Sutureless aortic valve replacement could be first-line therapy for grey-area patients


A study in the Journal of Thoracic and Cardiovascular Surgery shows that minimally invasive surgical aortic valve replacement with a sutureless valve is associated with less paravalvular leak and reduced mortality compared with transcatheter aortic valve implantation (TAVI)—indicating that minimally invasive sutureless surgical aortic valve replacement could become the first-line therapy for patients in the grey area between TAVI and open surgical valve replacement.

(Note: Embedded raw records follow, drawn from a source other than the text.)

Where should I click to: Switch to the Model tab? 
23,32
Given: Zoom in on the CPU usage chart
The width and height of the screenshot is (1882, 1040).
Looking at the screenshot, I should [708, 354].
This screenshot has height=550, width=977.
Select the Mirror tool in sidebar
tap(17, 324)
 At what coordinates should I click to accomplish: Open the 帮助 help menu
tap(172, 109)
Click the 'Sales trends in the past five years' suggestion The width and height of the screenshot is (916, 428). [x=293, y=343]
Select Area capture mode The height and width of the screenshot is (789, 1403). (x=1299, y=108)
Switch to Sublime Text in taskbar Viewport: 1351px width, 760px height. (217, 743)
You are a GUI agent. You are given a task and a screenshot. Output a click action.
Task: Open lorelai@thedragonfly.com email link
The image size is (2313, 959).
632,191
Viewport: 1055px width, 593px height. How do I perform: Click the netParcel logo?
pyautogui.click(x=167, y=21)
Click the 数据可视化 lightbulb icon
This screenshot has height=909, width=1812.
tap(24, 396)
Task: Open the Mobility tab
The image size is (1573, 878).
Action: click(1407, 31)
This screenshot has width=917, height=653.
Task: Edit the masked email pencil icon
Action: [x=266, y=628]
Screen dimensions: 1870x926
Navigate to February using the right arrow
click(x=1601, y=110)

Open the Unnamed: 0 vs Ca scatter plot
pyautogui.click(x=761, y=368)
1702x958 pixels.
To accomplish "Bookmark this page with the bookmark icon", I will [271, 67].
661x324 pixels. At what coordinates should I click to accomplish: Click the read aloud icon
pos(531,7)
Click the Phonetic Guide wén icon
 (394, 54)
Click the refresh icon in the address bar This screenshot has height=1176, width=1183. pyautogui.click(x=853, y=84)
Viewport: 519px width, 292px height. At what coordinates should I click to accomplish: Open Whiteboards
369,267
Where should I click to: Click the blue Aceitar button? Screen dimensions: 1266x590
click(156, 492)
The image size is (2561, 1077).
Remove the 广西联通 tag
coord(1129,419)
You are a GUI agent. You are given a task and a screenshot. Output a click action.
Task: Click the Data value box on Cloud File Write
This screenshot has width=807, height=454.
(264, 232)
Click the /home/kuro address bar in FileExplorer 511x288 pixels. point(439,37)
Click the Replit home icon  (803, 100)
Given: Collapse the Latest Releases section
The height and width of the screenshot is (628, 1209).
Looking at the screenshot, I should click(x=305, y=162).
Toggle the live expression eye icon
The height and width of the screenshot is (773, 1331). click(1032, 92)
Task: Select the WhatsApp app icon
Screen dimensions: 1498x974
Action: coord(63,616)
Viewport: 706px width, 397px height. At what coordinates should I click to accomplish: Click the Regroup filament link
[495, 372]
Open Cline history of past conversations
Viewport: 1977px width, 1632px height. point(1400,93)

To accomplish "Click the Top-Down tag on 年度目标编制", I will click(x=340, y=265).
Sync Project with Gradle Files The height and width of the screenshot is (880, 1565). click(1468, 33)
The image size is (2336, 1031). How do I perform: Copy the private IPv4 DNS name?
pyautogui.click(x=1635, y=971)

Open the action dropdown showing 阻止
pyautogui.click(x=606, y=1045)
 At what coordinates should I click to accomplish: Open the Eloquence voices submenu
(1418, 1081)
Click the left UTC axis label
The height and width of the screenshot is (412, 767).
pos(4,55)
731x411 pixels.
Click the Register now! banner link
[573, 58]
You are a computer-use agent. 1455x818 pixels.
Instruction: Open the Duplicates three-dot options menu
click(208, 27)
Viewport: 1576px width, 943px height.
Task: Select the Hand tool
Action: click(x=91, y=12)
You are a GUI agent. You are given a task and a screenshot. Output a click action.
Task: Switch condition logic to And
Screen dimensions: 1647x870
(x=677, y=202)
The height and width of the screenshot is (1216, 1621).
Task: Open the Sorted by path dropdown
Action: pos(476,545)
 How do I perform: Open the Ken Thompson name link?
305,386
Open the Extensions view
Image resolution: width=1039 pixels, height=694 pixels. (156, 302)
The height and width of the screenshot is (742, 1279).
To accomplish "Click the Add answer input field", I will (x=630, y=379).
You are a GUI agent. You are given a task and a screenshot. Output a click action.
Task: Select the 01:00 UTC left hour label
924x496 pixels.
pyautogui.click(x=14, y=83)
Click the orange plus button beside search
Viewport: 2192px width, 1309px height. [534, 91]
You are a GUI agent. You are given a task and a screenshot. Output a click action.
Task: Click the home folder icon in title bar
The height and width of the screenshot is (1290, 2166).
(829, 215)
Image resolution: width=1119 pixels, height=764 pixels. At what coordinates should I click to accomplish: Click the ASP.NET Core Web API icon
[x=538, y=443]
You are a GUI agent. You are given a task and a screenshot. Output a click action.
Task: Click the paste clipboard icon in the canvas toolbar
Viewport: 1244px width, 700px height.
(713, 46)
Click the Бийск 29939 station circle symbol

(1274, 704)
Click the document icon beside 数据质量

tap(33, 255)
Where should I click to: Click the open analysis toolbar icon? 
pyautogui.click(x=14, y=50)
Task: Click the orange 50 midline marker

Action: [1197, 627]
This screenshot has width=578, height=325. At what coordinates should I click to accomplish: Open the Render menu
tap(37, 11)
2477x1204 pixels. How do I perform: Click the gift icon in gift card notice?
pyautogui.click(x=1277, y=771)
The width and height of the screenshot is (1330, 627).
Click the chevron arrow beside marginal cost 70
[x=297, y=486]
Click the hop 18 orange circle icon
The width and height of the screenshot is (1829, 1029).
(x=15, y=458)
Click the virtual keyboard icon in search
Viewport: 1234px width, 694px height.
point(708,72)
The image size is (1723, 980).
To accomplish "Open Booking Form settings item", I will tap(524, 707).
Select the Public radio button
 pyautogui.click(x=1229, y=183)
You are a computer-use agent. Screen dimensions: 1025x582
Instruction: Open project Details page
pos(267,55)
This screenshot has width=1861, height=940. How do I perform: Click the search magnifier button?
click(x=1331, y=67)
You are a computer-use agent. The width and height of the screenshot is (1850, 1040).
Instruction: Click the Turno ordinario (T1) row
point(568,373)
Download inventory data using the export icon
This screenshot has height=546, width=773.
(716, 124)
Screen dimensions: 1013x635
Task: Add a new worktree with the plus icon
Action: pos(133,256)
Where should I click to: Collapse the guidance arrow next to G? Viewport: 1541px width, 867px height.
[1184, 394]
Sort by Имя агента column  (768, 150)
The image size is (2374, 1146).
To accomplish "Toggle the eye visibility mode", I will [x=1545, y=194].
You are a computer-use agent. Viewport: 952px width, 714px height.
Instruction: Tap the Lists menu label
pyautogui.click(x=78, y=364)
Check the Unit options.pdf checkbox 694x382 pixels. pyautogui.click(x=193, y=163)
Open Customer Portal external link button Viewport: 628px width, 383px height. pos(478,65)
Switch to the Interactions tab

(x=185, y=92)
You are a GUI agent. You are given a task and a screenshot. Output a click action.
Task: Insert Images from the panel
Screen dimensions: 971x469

The authors Giuseppe Santarpino (Klinik für Hezchirugie, Klinikum Nürnberg, Nürnberg, Germany) and others report that the use of a sutureless device in surgical aortic valve replacement have enabled shorter procedural times, adding that it also allows “easy implantation of the aortic valve prosthesis when using a minimally invasive surgical approach”. They explain with the Perceval S sutureless valve (Sorin), the native diseased valve is removed and the bioprosthetic valve is mounted on expandable stent fixed to the aortic valve annulus without sutures; therefore, it allows for a hybrid solution that is “somewhere between conventional aortic valve replacement and the transcatheter approach”. The aim of the study was to compare outcomes of patients who had undergone TAVI with the Sapien or Sapien XT (Edwards Lifesciences) with those who had undergone minimally invasive surgery with the Perceval S valve.

Santarpino et al reviewed data from all patients with diagnosed with severe aortic valve stenosis with an indication of surgery at their centre from 2010. Of 244 patients, 122 underwent TAVI (all aged ≥65 years and at high risk for surgery) and 122 underwent the minimally invasive approach (all aged ≥65 years and at low risk for surgery). From this group of patients, the authors identified 37 matching pairs. They noted: “At discharge, the incidence of aortic regurgitation caused by postprocedural paravalvular leakage was higher in the TAVI group than in the sutureless group (13.5% vs. 0%; p=0.027).”

The TAVI group also had a significantly lower rate of survival at the median follow-up point of 18.9±10.1 months—86.5% vs. 97.3% for the sutureless group (p=0.015). However when the authors looked the survival rate of TAVI patients who did not have paravalvular leak (17) vs. that of patients in the sutureless group, they did not find a significant difference between groups (100% vs. 97.3%, respectively). Additionally, minimally invasive sutureless aortic valve replacement was associated with a higher rate of freedom from rehospitalisation (86.5% vs. 54.1% for the TAVI group; p=0.054) and TAVI was associated with a non-significant trend towards a higher rate of neurologic events.

The authors concluded: “Removal of the diseased native valve may enhance procedural quality by avoiding paravalvular leak. In combination with minimally invasive sutureless aortic valve replacement, this may become first-line treatment for high-risk patients considered in the grey zone between TAVI and conventional surgery. Further, larger, prospective, randomised studies are warranted to confirm our results.”